The three accomplices spent over two years in prison before being arraigned, and the trial was a protracted affair in spite of the fullest confessions by the prisoners. Sensations were innumerable during the proceedings and there were many emotional scenes, and on May 20th, 1910, the Venice jury brought in a verdict of guilty, adding a rider to the effect that the countess and Naumoff were suffering from partial mental decay. Prilukoff was sentenced to ten years' solitary confinement; Marie Tarnowska to eight years' and four months' imprisonment, and Naumoff to three years and one month, the time already spent in gaol to be included.

As for Marie Tarnowska, the beauty who had ruined many lives, she went to her punishment as if in a trance. All her scheming, all her heartlessness and greed only brought her in the end to a convict's garb and years of unceasing and humiliating labour. And from the cell she passed to obscurity.


[CHAPTER II]
AN INFAMOUS FEMALE POISONER

Gesina Gottfried was, as a girl, plump and pretty, bright and pert, and the young men of the town in Germany in which she was born never let her know what loneliness meant. She had, of course, numerous suitors; and, while the social position of her parents was a poor one, she did not hesitate to declare that she would only marry a man likely to make money and give her the luxuries for which she craved. This was regarded as a good joke by her acquaintances, for in those days the status of women in Germany was even lower than it is to-day, and they were regarded, after they had lost their youth and their looks, as on a level with the beasts of the field—it was no uncommon sight to see women harnessed to the plough—and they were expected to toil all day long.

However, pretty Gesina was humoured, and, after taking stock of all her lovers, her choice alighted upon one named Miltenberg. He had a small business of his own, was reputed to possess a considerable sum in the savings bank, and bore the reputation of being ambitious, and, therefore, certain to make more money. Gesina's parents cordially approved of her decision, and at the age of seventeen the girl became a wife. Within three years she was the mother of two fine children, and the small world in which the Miltenbergs lived envied them.
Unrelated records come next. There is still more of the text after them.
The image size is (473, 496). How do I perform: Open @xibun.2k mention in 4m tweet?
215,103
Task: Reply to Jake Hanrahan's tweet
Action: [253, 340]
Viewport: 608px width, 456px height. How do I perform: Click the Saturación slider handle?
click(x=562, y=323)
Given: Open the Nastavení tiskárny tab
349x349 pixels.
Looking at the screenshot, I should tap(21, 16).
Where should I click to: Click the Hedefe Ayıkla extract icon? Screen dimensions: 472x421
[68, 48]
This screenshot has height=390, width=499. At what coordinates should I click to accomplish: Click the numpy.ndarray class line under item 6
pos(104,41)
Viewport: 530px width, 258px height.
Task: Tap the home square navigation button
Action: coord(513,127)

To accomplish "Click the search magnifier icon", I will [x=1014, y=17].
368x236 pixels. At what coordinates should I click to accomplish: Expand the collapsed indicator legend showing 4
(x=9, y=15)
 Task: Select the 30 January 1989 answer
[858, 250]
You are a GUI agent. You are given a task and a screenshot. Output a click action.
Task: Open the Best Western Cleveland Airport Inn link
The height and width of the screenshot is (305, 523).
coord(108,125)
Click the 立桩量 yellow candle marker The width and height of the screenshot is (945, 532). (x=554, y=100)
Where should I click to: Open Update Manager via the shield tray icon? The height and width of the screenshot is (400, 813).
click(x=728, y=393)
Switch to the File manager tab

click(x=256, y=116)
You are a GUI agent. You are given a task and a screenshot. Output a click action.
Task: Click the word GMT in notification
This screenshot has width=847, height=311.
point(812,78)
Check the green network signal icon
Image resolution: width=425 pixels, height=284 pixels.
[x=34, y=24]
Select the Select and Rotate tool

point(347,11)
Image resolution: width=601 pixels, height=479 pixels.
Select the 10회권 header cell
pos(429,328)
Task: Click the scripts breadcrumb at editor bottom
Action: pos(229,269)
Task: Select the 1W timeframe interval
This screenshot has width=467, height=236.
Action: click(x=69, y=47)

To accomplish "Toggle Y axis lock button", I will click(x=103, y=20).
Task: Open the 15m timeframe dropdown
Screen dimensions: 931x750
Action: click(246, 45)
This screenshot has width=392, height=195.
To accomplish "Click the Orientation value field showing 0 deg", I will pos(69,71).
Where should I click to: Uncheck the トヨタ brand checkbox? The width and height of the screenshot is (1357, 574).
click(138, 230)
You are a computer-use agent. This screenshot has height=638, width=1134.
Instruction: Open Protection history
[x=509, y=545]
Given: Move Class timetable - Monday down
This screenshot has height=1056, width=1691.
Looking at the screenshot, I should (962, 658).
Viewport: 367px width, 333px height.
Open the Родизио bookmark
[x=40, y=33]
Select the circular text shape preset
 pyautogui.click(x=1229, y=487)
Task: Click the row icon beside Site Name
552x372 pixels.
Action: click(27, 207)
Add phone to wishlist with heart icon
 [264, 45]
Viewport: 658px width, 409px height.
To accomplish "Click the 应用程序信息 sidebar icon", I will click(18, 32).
But the truth was that the marriage had proved a miserable fiasco. The young bride had not taken long to discover that her husband was an improvident drunkard, who was heavily in debt and who lived on the verge of the gaol. Whenever she remonstrated he treated her cruelly, and it was only Gesina's pride that prevented her denouncing him. But she was compelled to conceal her grief because she would not give her jealous girl friends and former rivals an opportunity to jeer at her, for she had boasted often that she was going to be a lady and that when she was married she would have a servant of her own. They had derided her then, and she would not tell them now that she had made a mistake in marrying Miltenberg, the drunkard and wife-beater.